Rosa Whitaker’s Disruptive Vision
Time to change course in U.S.-Africa economic relations
By Rosalind McLymont, June 2021
Twenty-one years ago, the African Growth and Opportunity Act (AGOA) ushered in a new era in U.S.-Africa economic relations, offering duty- and quota-free trade essentially for all products from Africa. Rosa Whitaker, founder and CEO of The Whitaker Group, was one of the architects of that historic legislation. Whitaker, a 2013 Network Journal Influential Black Women in Business honoree, was the first assistant U.S. trade representative for Africa, serving in the administrations of Presidents George W. Bush and Bill Clinton. Her firm specializes in doing business in Africa.
Now, Whitaker wants to disrupt the law, she still describes as “the U.S.’ most consequential economic policy initiative toward Africa.” It’s time for change, she declares.
We have a unique opportunity to re-imagine what is possible in terms of U.S. trade and investment policy toward Africa. If I had to sum up where it is now, I’d say we are faltering and in fact we are failing,” she said during a virtual discussion hosted in May by the Association of Women in International Trade. “We must critically confront what has not worked, the mistakes we’ve made in the past, so we do not repeat them.
One major mistake is signaling to U.S. companies to stay out of Africa, she says. Instead, she explains, “what we have welcomed is the over-bloated, very expensive, costly, ineffective aid industrial complex run by the U.S. Agency for International Development as true development. We have incentivized this AID economic development model of development, which hasn’t worked, with its labyrinth of NGOs and consultants. Because we failed to incentivize the U.S. private sector, because we failed to incentivize measures that will grow businesses in Africa, we have not gotten the results that we should receive.”
Results would have been far better had AGOA’s trade incentives been paired with incentives for American companies to seriously consider Africa as a place to invest, she argues. “By our conservative estimates, this USAID funding of these NGOs the last decade is about $89 billion dollars. Nobody has really been able to say how much of this aid money — I would dare say the majority stays around Washington — actually hits the ground in Africa?
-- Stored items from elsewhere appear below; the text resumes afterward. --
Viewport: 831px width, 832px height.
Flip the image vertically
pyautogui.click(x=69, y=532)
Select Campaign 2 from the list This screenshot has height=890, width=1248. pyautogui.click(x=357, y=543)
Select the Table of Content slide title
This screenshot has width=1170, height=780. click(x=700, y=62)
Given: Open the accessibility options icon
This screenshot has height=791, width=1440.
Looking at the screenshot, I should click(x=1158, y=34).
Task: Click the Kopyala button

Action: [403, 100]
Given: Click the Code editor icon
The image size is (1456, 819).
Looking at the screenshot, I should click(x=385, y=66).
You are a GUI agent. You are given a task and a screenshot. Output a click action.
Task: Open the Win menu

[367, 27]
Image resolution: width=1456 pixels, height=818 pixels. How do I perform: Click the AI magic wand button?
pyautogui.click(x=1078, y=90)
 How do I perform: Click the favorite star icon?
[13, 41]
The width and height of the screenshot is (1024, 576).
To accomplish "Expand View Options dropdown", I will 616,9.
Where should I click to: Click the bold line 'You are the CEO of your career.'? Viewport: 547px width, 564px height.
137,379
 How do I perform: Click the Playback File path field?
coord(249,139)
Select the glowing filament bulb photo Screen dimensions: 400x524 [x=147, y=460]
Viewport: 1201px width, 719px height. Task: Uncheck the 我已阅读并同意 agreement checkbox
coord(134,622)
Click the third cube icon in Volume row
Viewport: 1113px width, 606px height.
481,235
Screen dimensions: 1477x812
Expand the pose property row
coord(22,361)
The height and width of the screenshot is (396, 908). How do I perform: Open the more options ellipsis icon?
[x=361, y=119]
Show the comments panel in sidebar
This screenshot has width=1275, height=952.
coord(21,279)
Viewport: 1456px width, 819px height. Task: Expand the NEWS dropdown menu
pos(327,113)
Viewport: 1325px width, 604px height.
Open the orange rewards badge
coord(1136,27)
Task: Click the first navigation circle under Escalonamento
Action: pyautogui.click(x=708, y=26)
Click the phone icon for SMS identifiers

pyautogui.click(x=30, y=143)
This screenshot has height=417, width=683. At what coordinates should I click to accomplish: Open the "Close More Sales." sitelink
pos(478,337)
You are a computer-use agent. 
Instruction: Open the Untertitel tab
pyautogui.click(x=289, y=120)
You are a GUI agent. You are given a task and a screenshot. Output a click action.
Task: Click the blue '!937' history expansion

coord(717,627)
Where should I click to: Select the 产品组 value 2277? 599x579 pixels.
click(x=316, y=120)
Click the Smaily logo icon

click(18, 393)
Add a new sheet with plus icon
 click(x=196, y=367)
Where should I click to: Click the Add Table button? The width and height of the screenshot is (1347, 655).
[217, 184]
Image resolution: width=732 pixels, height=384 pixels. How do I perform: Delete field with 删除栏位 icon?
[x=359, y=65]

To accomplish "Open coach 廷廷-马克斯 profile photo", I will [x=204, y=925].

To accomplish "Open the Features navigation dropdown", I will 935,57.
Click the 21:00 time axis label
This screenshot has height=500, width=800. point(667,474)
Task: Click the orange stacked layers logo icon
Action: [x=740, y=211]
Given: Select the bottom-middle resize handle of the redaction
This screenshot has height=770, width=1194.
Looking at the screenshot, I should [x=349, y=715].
How many businesses have they created? How many jobs? Where is the investment-impact ration? Where is the transformation? We don’t see it.”
The full diversification of African exports to the U.S. and the U.S. private sector investments in Africa we wanted to see have yet to be realized
AGOA, on the other hand, conservatively has generated 1.3 million new jobs in the African apparel sector alone, supported more than 100,000 jobs in the U.S., delivered nearly $75 billion, since 2001, in non-oil products into the U.S. market, duty-free. Even so, “the full diversification of African exports to the U.S. and the U.S. private sector investments in Africa we wanted to see have yet to be realized,” Whitaker notes.
Whitaker is calling for a bold new approach that builds on AGOA to expand U.S. trade with Africa on a reciprocal basis; facilitate African access to low-cost bond financing for infrastructure development; encourage U.S. investments in Africa through tax incentives; and reform and refocus USAID on humanitarian assistance and disaster relief. She wants to see commercially oriented initiatives at the center of development assistance for the continent, with the U.S. Development Finance Corporation, Millennium Challenge Corporation, and the U.S. Treasury taking the lead, not USAID.
Critically important, Whitaker contends, is that a new U.S. policy framework for Africa must support and reinforce Africa-led initiatives, such as the African Comprehensive Free Trade Agreement that took effect January 1 of this year, with its potential to increase the continent’s exports by $560 billion.
Successfully implemented, such bold new policies could help the U.S. constructively compete with China’s hegemonic ambitions in Africa and boost African support for U.S. positions on trade, climate change, and other transnational issues.
“As the world recovers from the COVID-19 pandemic, it is time for U.S. policymakers to begin treating African prosperity, stability, and partnership as a strategic priority – a ‘must-have,’ not a ‘nice-to-have’. On an ever-shrinking planet, the quality of American lives will increasingly depend on the quality of African lives,” Whitaker says.